With reference to FIGS. 5-7, attached to the distal end of the foot plate mounting bar 301 is a foot plate 320 for supporting an individual's foot. The foot plate 320 is provided with two upstanding flanges 322 between which is located a recess 324. Each of the upstanding flanges 322 is provided with a through hole 326 so that the through holes 326 are axially aligned with one another. A washer 328 is adapted to be positioned within the recess 324.

The washer 328 is provided with a through hole 330 that is adapted to be aligned with the holes 326 in the upstanding flanges 322. In addition, the washer 328 is provided with a bore 332 for receiving the distal end of the foot plate mounting bar 301. The distal end of the foot plate mounting bar 301 is provided with a through hole 334 that is adapted to be aligned with the through hole 330 in the washer 328. In that way, when the washer 328 is positioned within the recess 324 of the foot plate 320, a bolt 336 (FIG. 5) can pass freely through the hole 326 in one of the flanges 322, through the holes 330, 334 in the washer 328 and the foot plate mounting bar 301, and through the hole 326 in the other flange 322. A nut 338 or other suitable device can then be attached to the bolt 336 to prevent the bolt 336 from inadvertently falling out.

The foot plate 320 is free to rotate about the axis 337 (FIG. 8) of the bolt 336 so that the foot plate 320 can be rotated upwardly and out of the way when, for example, an individual wishes to dismount from the wheelchair.

As can be readily seen from FIGS. 5 and 6, the bore 332 in the washer 328 is disposed at an angle relative to the longitudinal axis 340 of the washer 328. The purpose for that angular inclination of the bore 332 is two-fold. First, the bore 332 compensates for the oblique downward angular inclination of the foot plate mounting bar 301 illustrated in FIGS. 3 and 4. If the foot plate 320 was simply attached to the end of the foot plate mounting bar 301 such that the plane of the foot plate 320 was perpendicular to the longitudinal axis of the foot plate mounting bar, an individual's foot would be forced to assume an uncomfortable position. That is, the individual's toes would be pushed towards oneself and the heel pushed away. The bore 332 in the washer compensates for that by disposing the foot plate 320 at a more horizontal orientation.

Moreover, by mounting the distal end of the foot plate mounting bar 301 in the inclined bore 332 in the washer 328, it is not necessary to bend the distal end of the foot rest mounting assembly as is the case with other prior art foot rest structures such as discussed above and illustrated in FIG. 9. As a result, manufacturing costs and fabrication time can be reduced since a straight unbent foot plate mounting bar can be employed.

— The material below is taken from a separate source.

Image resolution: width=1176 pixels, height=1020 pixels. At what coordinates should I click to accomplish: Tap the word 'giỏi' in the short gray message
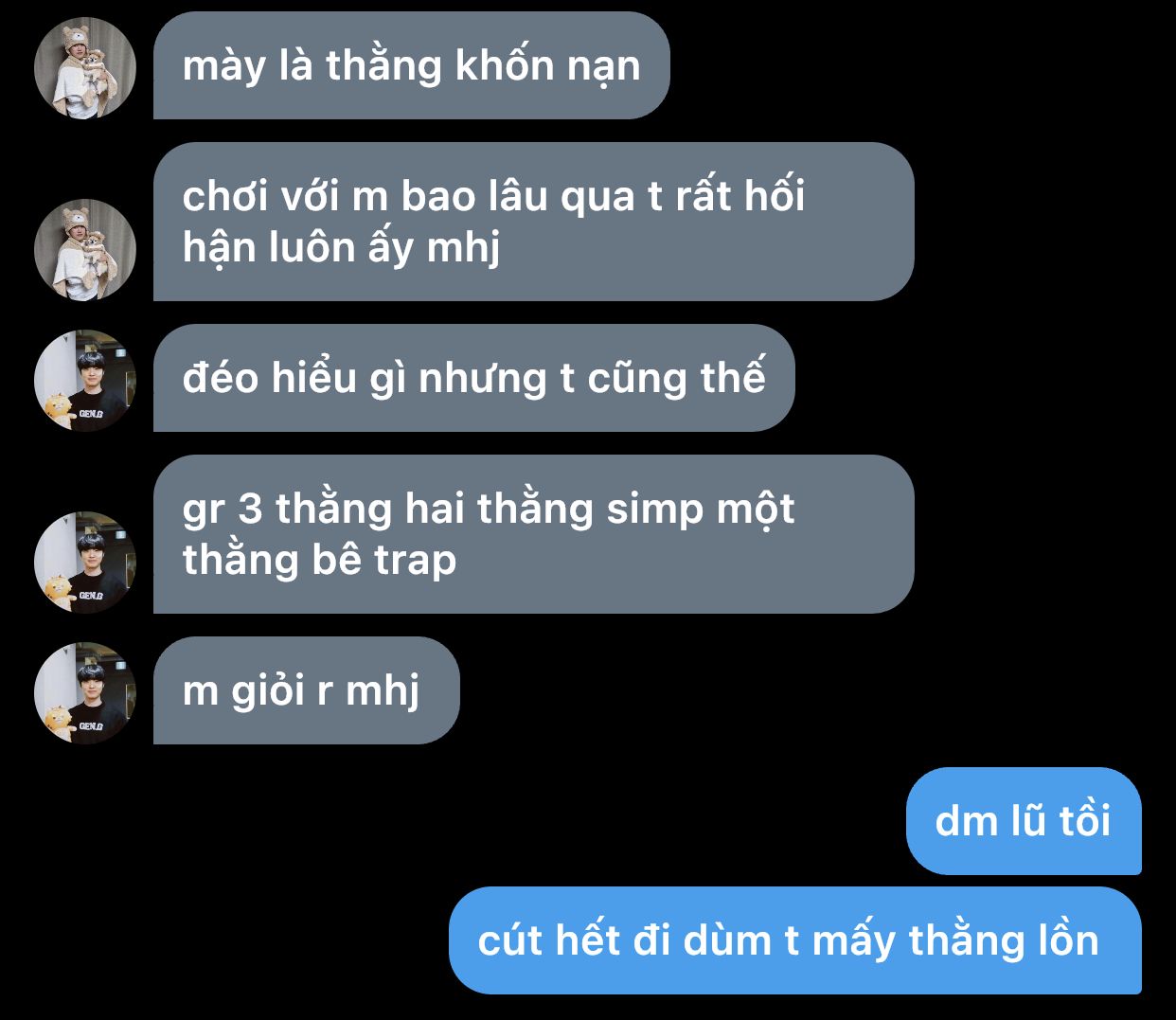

The second function provided by mounting the foot plate mounting bar 301 in the inclined bore 32 in the washer 328 is to compensate for the inwardly tapered or angled nature of the foot plate mounting bar 301 illustrated in FIG. 8. As can be readily understood, if the foot plate 320 was mounted at the distal end of the foot plate mounting bar 301 such that the plane of the foot plate 320 was positioned perpendicular to the longitudinal axis 314 of the foot plate mounting bar 301, the individual's foot would be forced to assume an uncomfortable position as a result of the inwardly directed nature of the foot plate mounting bar shown in FIG. 8. That is, when supported on the foot plate 320, the instep on each foot would be forced to rotate inwardly. By properly orienting the bore 332 in the washer 328, it is possible to inwardly direct the foot plate mounting bar while not adversely effecting the ability of an individual to comfortably rest their foot on the foot plate 320.

Preferably, the bore 332 in the washer 328 is inclined in such a manner that within a tolerance of approximately five degrees, the foot plate 320 is substantially horizontally oriented. With such a positioning of the foot plate, the individual's foot can assume a much more comfortable position when the individual is seated in the wheelchair.

It is also to be noted that the foot plate 320 is symmetrical about a vertical plane passing through the recess 324 midway between the upstanding flanges 322. Similarly, the washer 328 is symmetrical about a vertical plane containing the longitudinal axis of the through hole 330 extending through the washer 328. As a result, the foot plate 320 and the washer 328 can be used interchangeably on either the left side or the fight side of the wheelchair. As a result, manufacturing and assembly costs can be significantly reduced.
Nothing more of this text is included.